------ Given records ------
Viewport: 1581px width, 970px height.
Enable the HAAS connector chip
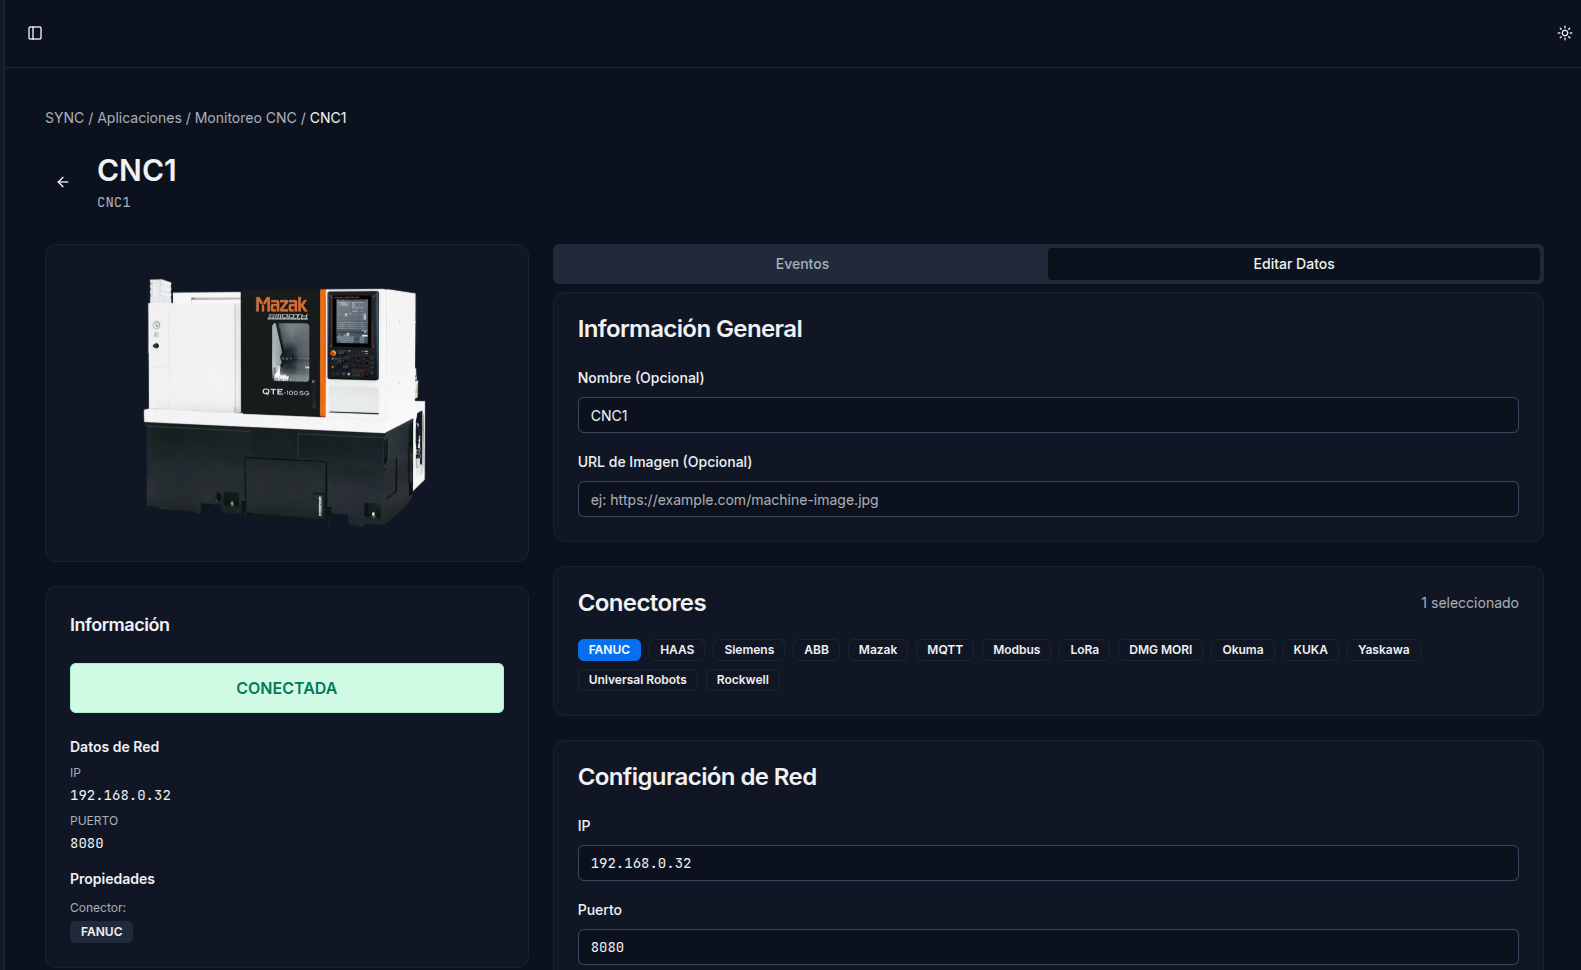pos(677,650)
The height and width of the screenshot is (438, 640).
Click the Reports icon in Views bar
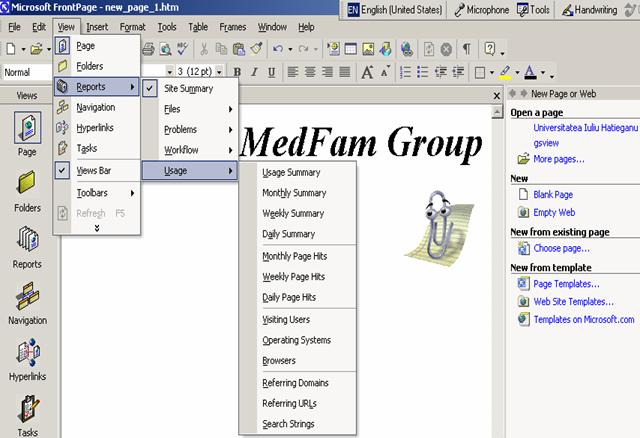pyautogui.click(x=27, y=245)
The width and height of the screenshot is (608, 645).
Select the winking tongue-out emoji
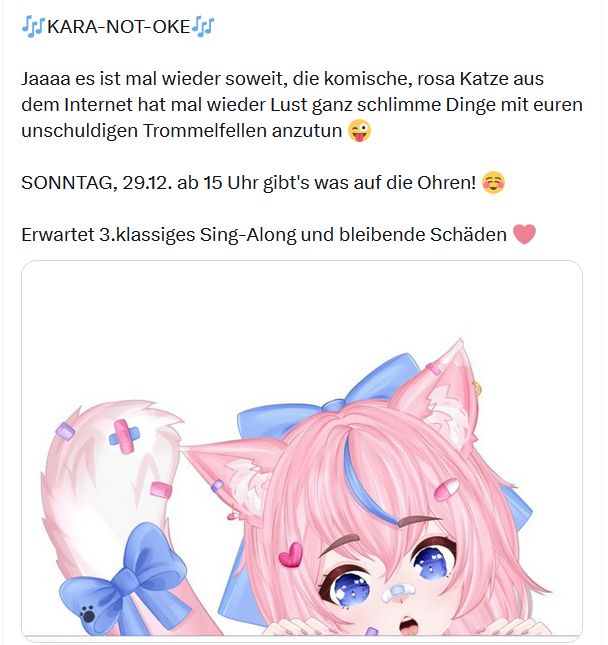click(x=360, y=131)
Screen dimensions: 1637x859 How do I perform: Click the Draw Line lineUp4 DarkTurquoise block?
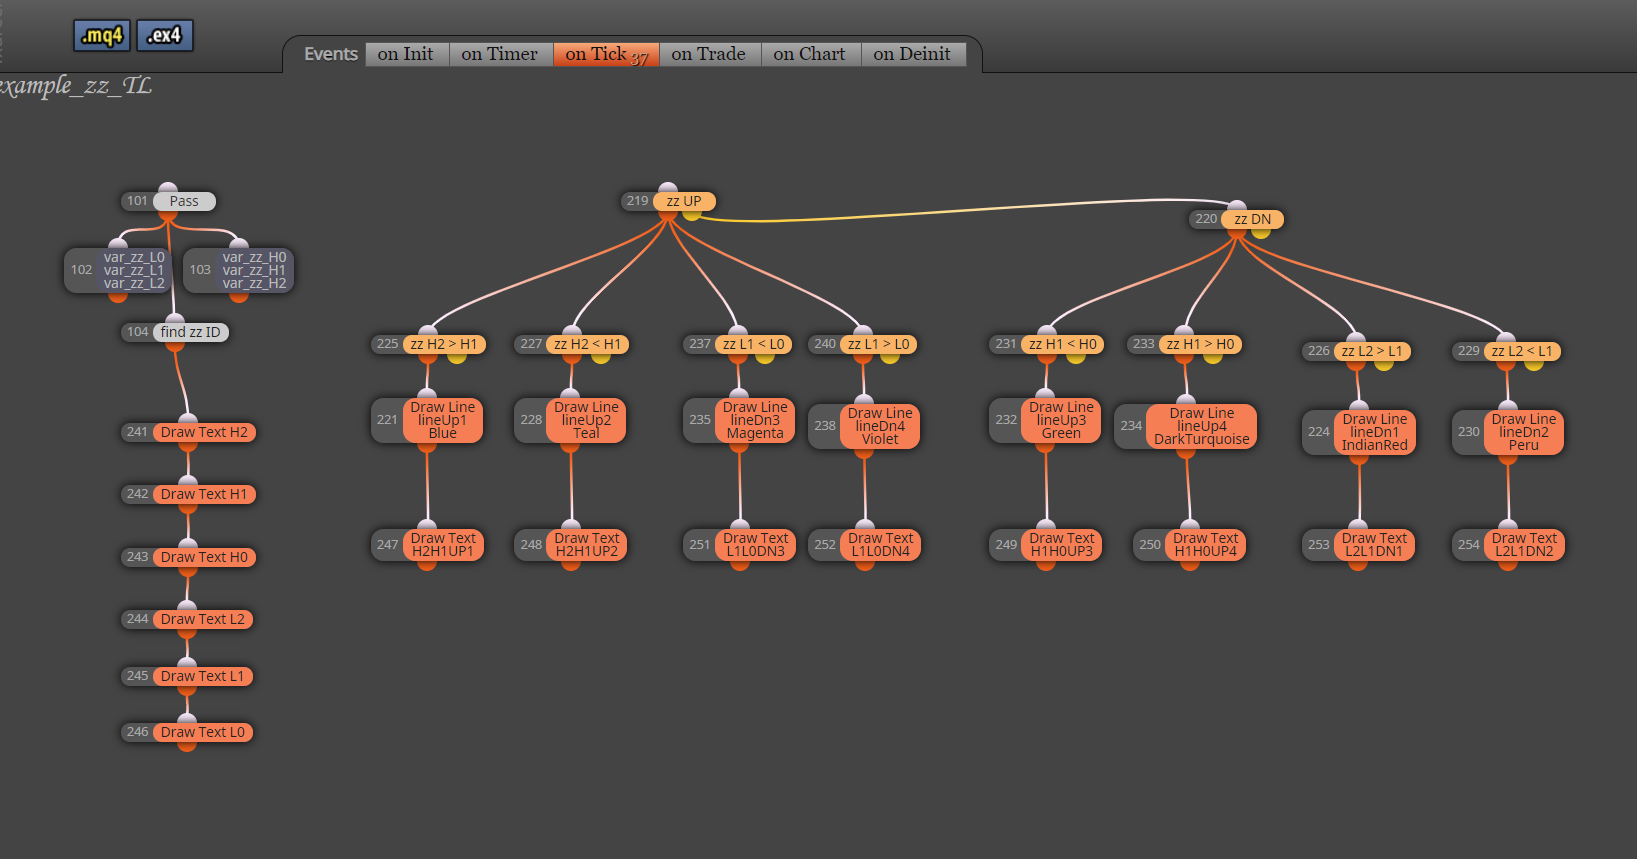pos(1201,426)
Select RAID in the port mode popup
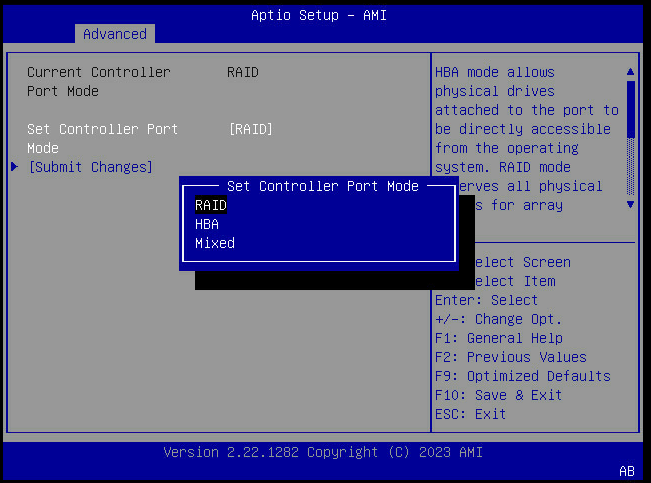 coord(211,205)

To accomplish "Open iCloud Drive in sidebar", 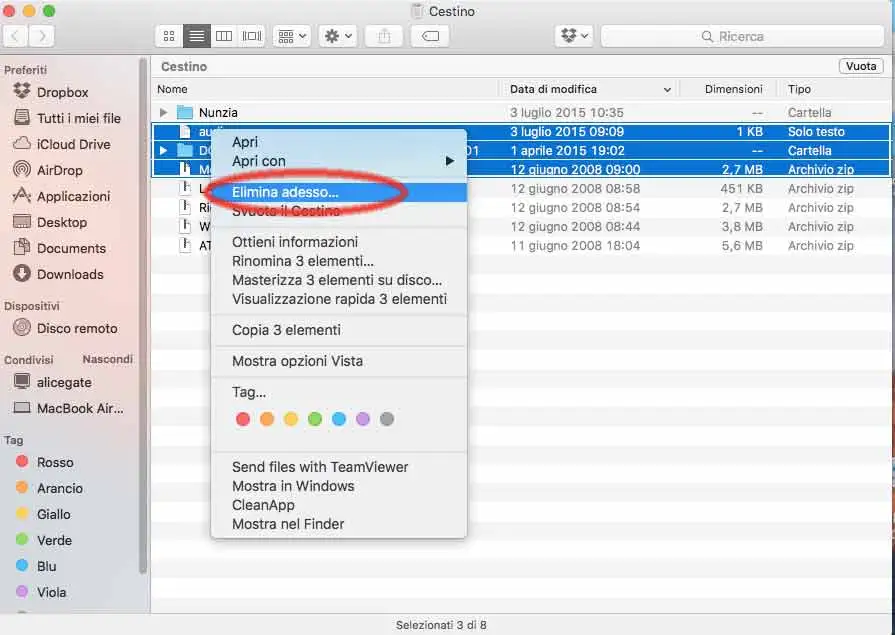I will pos(73,144).
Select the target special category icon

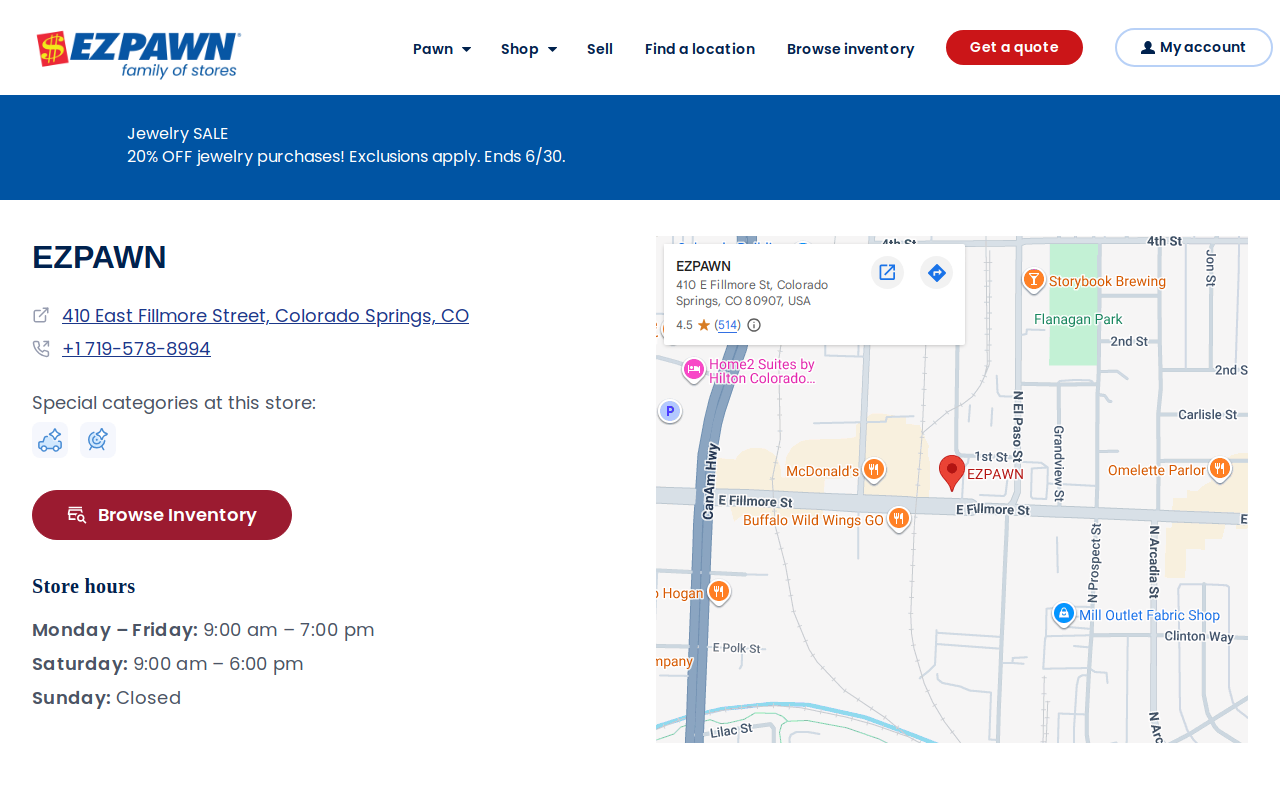click(98, 440)
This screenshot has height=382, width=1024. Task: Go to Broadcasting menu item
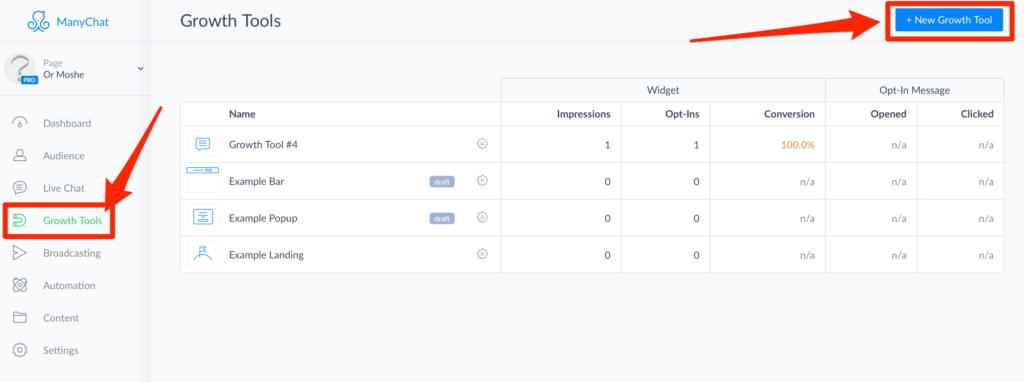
------
### [What is required]
A single number is expected: the count of lines in the preceding entries that contain "width".

### [Output]
4